> **DIRECTION**
Convert every line of the records below into a JSON list of strings, one string per line, and leave out any blank lines.

★ ★ ★ ★

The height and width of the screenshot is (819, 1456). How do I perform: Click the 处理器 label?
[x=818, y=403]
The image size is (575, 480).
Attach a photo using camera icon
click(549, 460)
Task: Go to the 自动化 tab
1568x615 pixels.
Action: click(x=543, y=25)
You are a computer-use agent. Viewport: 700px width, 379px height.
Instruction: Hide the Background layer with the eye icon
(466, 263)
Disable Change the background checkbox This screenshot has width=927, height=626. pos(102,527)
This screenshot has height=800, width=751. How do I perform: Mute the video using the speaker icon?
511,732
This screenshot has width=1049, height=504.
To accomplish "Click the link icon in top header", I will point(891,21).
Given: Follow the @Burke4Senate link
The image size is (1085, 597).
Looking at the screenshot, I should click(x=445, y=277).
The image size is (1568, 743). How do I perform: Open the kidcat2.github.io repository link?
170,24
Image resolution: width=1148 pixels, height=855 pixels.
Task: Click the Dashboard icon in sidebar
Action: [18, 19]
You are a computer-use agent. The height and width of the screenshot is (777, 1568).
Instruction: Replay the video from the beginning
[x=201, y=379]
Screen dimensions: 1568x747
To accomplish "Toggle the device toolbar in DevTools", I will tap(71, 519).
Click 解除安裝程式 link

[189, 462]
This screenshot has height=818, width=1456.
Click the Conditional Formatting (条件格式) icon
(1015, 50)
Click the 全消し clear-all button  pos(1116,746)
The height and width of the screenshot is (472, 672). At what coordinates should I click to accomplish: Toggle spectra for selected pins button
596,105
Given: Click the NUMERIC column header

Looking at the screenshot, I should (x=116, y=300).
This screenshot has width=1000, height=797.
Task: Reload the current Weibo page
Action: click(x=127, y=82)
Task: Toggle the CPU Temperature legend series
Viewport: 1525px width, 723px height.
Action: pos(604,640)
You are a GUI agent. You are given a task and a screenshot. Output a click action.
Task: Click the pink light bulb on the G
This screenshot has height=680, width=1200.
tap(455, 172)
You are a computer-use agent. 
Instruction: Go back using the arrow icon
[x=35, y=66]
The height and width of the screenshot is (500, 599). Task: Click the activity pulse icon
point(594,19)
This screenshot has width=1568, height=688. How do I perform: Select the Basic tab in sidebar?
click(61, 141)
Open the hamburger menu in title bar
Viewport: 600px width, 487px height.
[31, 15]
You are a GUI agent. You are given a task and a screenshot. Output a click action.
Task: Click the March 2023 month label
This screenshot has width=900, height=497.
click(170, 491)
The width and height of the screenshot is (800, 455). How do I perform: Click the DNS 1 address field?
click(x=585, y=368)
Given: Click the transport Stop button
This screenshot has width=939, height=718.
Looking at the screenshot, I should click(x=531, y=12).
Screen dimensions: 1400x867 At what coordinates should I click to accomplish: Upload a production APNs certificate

★ ★ ★ ★

> **FINAL RESULT**
[
  "The height and width of the screenshot is (819, 1456). How do I perform: Click the 处理器 label?",
  "[x=818, y=403]",
  "The image size is (575, 480).",
  "Attach a photo using camera icon",
  "click(549, 460)",
  "Task: Go to the 自动化 tab",
  "1568x615 pixels.",
  "Action: click(x=543, y=25)",
  "You are a computer-use agent. Viewport: 700px width, 379px height.",
  "Instruction: Hide the Background layer with the eye icon",
  "(466, 263)",
  "Disable Change the background checkbox This screenshot has width=927, height=626. pos(102,527)",
  "This screenshot has height=800, width=751. How do I perform: Mute the video using the speaker icon?",
  "511,732",
  "This screenshot has width=1049, height=504.",
  "To accomplish \"Click the link icon in top header\", I will point(891,21).",
  "Given: Follow the @Burke4Senate link",
  "The image size is (1085, 597).",
  "Looking at the screenshot, I should click(x=445, y=277).",
  "The image size is (1568, 743). How do I perform: Open the kidcat2.github.io repository link?",
  "170,24",
  "Image resolution: width=1148 pixels, height=855 pixels.",
  "Task: Click the Dashboard icon in sidebar",
  "Action: [18, 19]",
  "You are a computer-use agent. The height and width of the screenshot is (777, 1568).",
  "Instruction: Replay the video from the beginning",
  "[x=201, y=379]",
  "Screen dimensions: 1568x747",
  "To accomplish \"Toggle the device toolbar in DevTools\", I will tap(71, 519).",
  "Click 解除安裝程式 link",
  "[189, 462]",
  "This screenshot has height=818, width=1456.",
  "Click the Conditional Formatting (条件格式) icon",
  "(1015, 50)",
  "Click the 全消し clear-all button  pos(1116,746)",
  "The height and width of the screenshot is (472, 672). At what coordinates should I click to accomplish: Toggle spectra for selected pins button",
  "596,105",
  "Given: Click the NUMERIC column header",
  "Looking at the screenshot, I should (x=116, y=300).",
  "This screenshot has width=1000, height=797.",
  "Task: Reload the current Weibo page",
  "Action: click(x=127, y=82)",
  "Task: Toggle the CPU Temperature legend series",
  "Viewport: 1525px width, 723px height.",
  "Action: pos(604,640)",
  "You are a GUI agent. You are given a task and a screenshot. Output a click action.",
  "Task: Click the pink light bulb on the G",
  "This screenshot has height=680, width=1200.",
  "tap(455, 172)",
  "You are a computer-use agent. ",
  "Instruction: Go back using the arrow icon",
  "[x=35, y=66]",
  "The height and width of the screenshot is (500, 599). Task: Click the activity pulse icon",
  "point(594,19)",
  "This screenshot has width=1568, height=688. How do I perform: Select the Basic tab in sidebar?",
  "click(61, 141)",
  "Open the hamburger menu in title bar",
  "Viewport: 600px width, 487px height.",
  "[31, 15]",
  "You are a GUI agent. You are given a task and a screenshot. Output a click action.",
  "Task: Click the March 2023 month label",
  "This screenshot has width=900, height=497.",
  "click(170, 491)",
  "The width and height of the screenshot is (800, 455). How do I perform: Click the DNS 1 address field?",
  "click(x=585, y=368)",
  "Given: Click the transport Stop button",
  "This screenshot has width=939, height=718.",
  "Looking at the screenshot, I should click(x=531, y=12).",
  "Screen dimensions: 1400x867 At what coordinates should I click to accomplish: Upload a production APNs certificate"
]